NYU, however, was not so generous. Despite Angela’s middle-class family income of $112,000 per year for 5 people, NYU determined that her family could shell out $35,000 per year in tuition. NYU costs $60,000 per year. According to them, that means Angela would need $25,000 per year in financial aid to make up for the difference between the cost of attendance and what they think her family can pay. To make matters worse, NYU only offered her $7,000 in grant aid and the other $18,000. Given that her family can only contribute $20,000 per year to Angela’s education, if she wanted to attend NYU, she’d end up needing to take out $33,000 per year in loans. So by the time Angela would have graduated from NYU, she would be saddled with $132,000 in debt for her undergraduate education. That’s way different from Smith.


Angela really wants to attend NYU Tisch. It’s been her dream since she was a little girl and she is so proud of the fact that she was admitted. NYU is everything she could want in a college. It’s located in the West Village, it’s got a fabulous academic reputation, and a great student culture. But it’s just too expensive.

Debt should be avoided at all cost (no pun intended). If you’ve got to take on a little debt, try to keep it to only what Stafford loans will enable you to borrow. This will be around $5,000 per year. Private student loans like Parent PLUS loans are a risk endeavor for a lot reasons and should be very carefully evaluated before use.

Angela knows she doesn’t want to take on more than $20,000 in debt, but she just can’t get her mind off NYU.

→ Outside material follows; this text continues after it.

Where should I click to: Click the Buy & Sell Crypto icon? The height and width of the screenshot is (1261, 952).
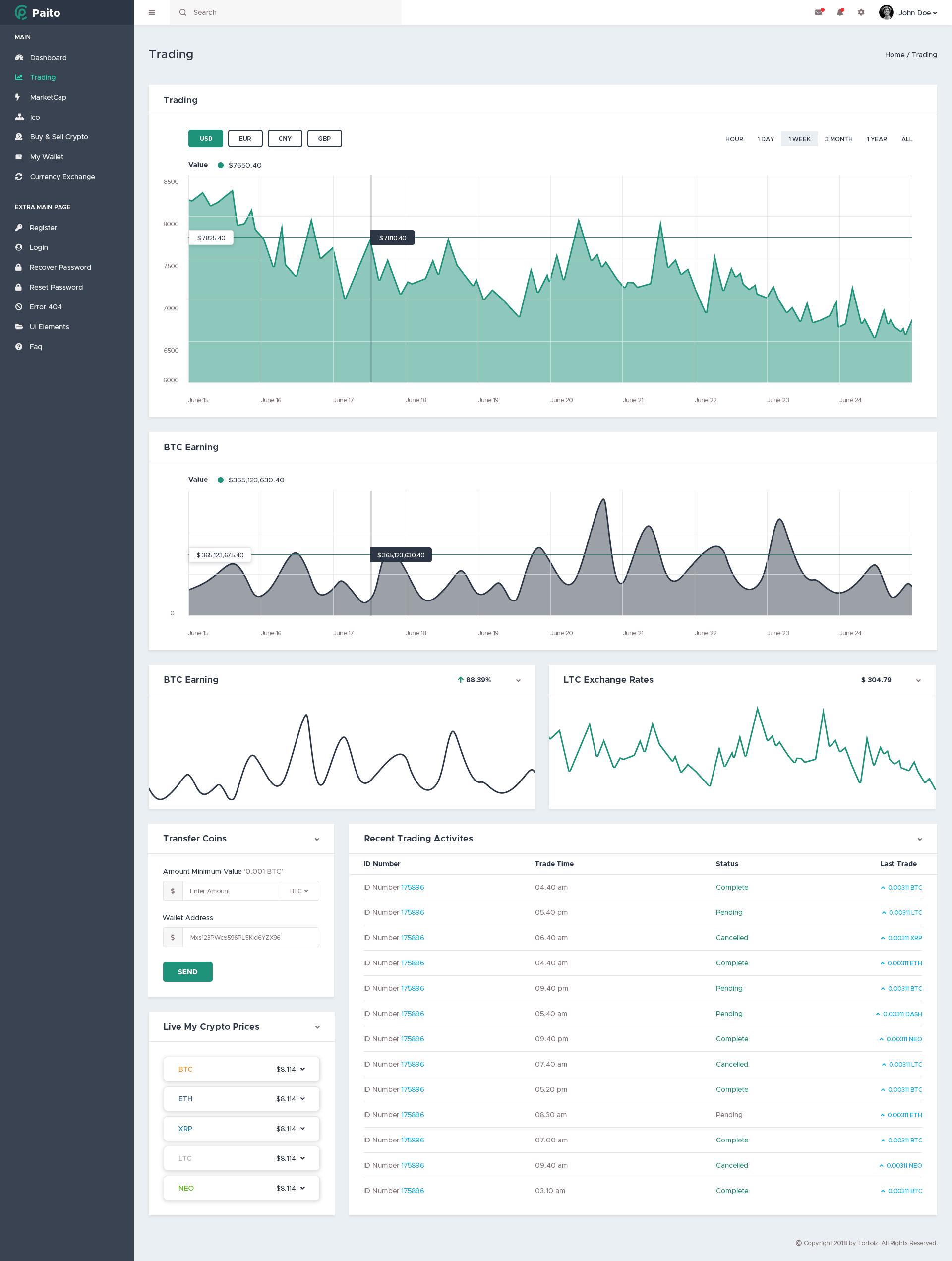[18, 136]
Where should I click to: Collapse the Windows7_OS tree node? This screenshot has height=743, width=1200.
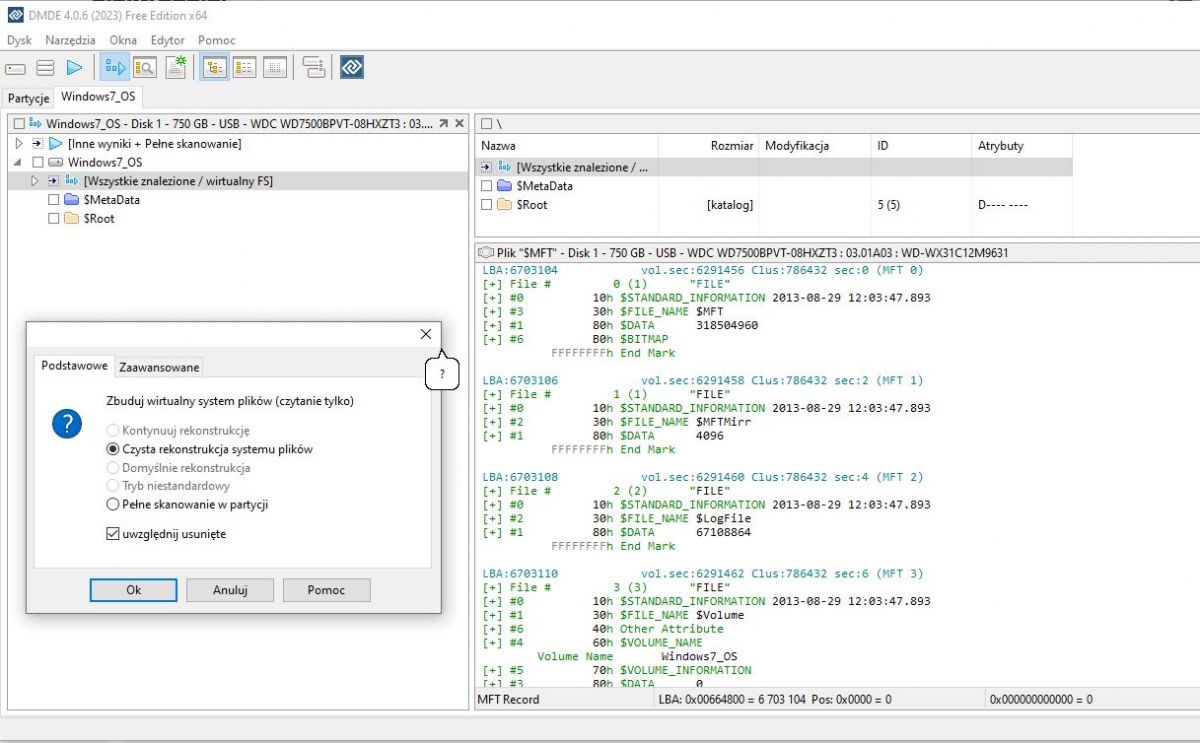(18, 162)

Angela’s first step is to appeal her financial aid package to the NYU financial aid office. At a school with NYU which is notorious for its limited financial aid, it’s highly unlikely that they’ll come through with a significantly better offer. In addition, because the gap between what Angela’s family can pay and what they college thinks they can pay is so large, it’s unlikely that any college, let alone NYU, would alter their financial aid package that dramatically. Realistically, an appeal might result in an additional $2,000 per year of grant aid.

Despite this, Angela decides to appeal her financial aid package at NYU. She figures it’s worth a shot. The college has a formal appeals process. She explained that NYU is her first choice college and explained that her family is unable to pay $35,000 per year. She conveyed this to them by requesting a review of her family’s financial situation and sending them need-based financial aid packages from other colleges like Smith that determined her family was able to pay far less.

Unsurprisingly, NYU got back to her and offered to increase her grant by $1,500. A drop in the bucket compared to the debt she’d have to take on.


Ultimately, Angela chose to commit to Smith College. Even though Smith’s a great school, it killed her to pass up her dream school, NYU. But ultimately she concluded that no undergraduate education is worth being saddled for life with $132,000 in debt. She’d end up having monthly loan payments of $1,320 for years on end. Especially considering that Angela wants to go into acting, she knew that she couldn’t necessarily find a job that with a salary high enough to pay off those loans. Smith, however, will enable Angela to graduate debt free. She won’t be imprisoned by debt collectors and loan payments the second she graduates. She’ll have the freedom and flexibility she wouldn’t have otherwise had.

Angela made the smartest decision for her family. The difference in quality of education between Smith and NYU wasn’t large enough to merit such a large financial burden. Even the difference between her state school, University of Florida, and NYU wouldn’t have warranted taking on that much debt. While it was a tough decision to make, Angela made a good one.